|Title||The Neural Representation Benchmark and its Evaluation on Brain and Machine|
|Publication Type||Journal Article|
|Year of Publication||2013|
|Authors||Cadieu, CF, Hong, H, Yamins, DLK, Pinto, N, Majaj, NJ, DiCarlo, JJ|
|Type of Article||preprint|
A key requirement for the development of effective learning representations is their evaluation and comparison to representations we know to be effective. In natural sensory domains, the community has viewed the brain as a source of inspiration and as an implicit benchmark for success. However, it has not been possible to directly test representational learning algorithms directly against the representations contained in neural systems. Here, we propose a new benchmark for visual representations on which we have directly tested the neural representation in multiple visual cortical areas in macaque (utilizing data from [Majaj et al., 2012]), and on which any computer vision algorithm that produces a feature space can be tested.
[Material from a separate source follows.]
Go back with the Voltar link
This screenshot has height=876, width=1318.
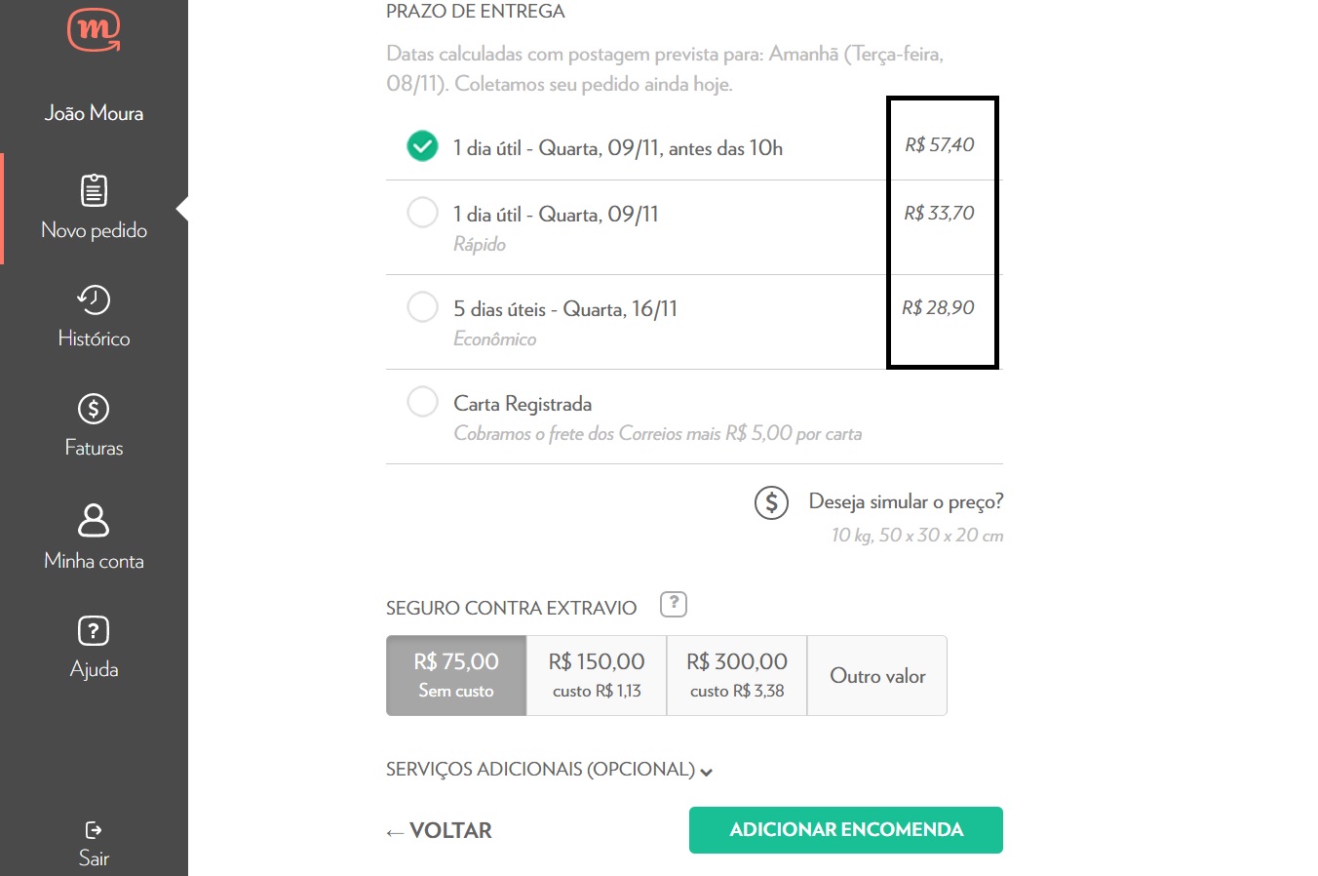click(440, 831)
The benchmark measures the effectiveness of the neural or machine representation by computing the classification loss on the ordered eigendecomposition of a kernel matrix [Montavon et al., 2011]. In our analysis we find that the neural representation in visual area IT is superior to visual area V4. In our analysis of representational learning algorithms, we find that three-layer models approach the representational performance of V4 and the algorithm in [Le et al., 2012] surpasses the performance of V4. Impressively, we find that a recent supervised algorithm [Krizhevsky et al., 2012] achieves performance comparable to that of IT for an intermediate level of image variation difficulty, and surpasses IT at a higher difficulty level. We believe this result represents a major milestone: it is the first learning algorithm we have found that exceeds our current estimate of IT representation performance. We hope that this benchmark will assist the community in matching the representational performance of visual cortex and will serve as an initial rallying point for further correspondence between representations derived in brains and machines.